What to work on. Repeat, word for word, every line from the line holding "Given: Delete button with trash icon" through the final line of the entries below. Skip all pictures.

Provided records.

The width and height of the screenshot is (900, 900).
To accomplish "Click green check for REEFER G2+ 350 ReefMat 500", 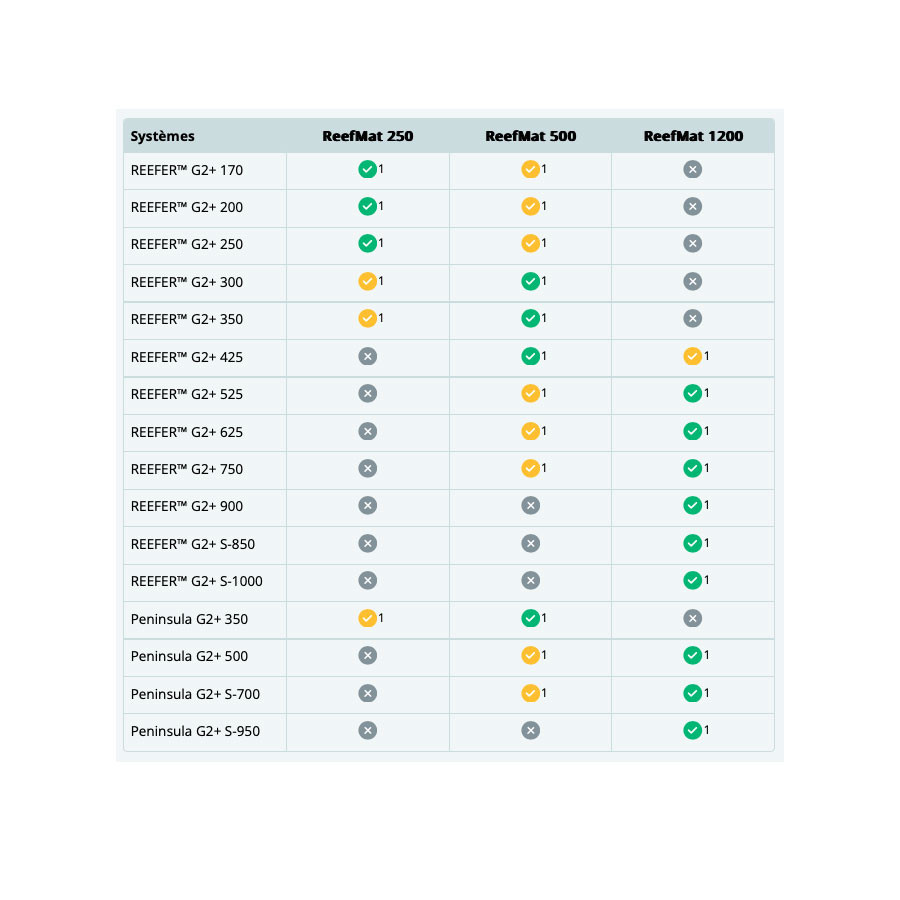I will click(530, 319).
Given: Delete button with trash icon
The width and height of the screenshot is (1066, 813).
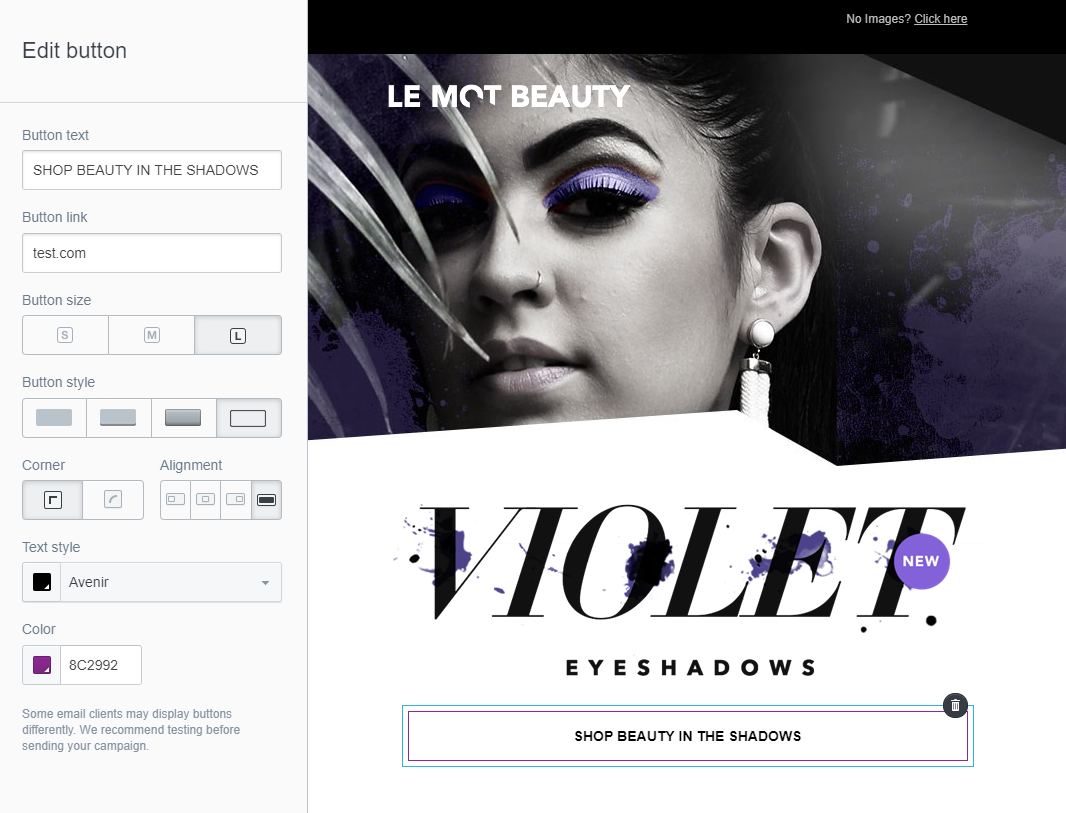Looking at the screenshot, I should point(955,706).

Solved problem.
Given: Delete button with trash icon
The width and height of the screenshot is (1066, 813).
Looking at the screenshot, I should point(955,706).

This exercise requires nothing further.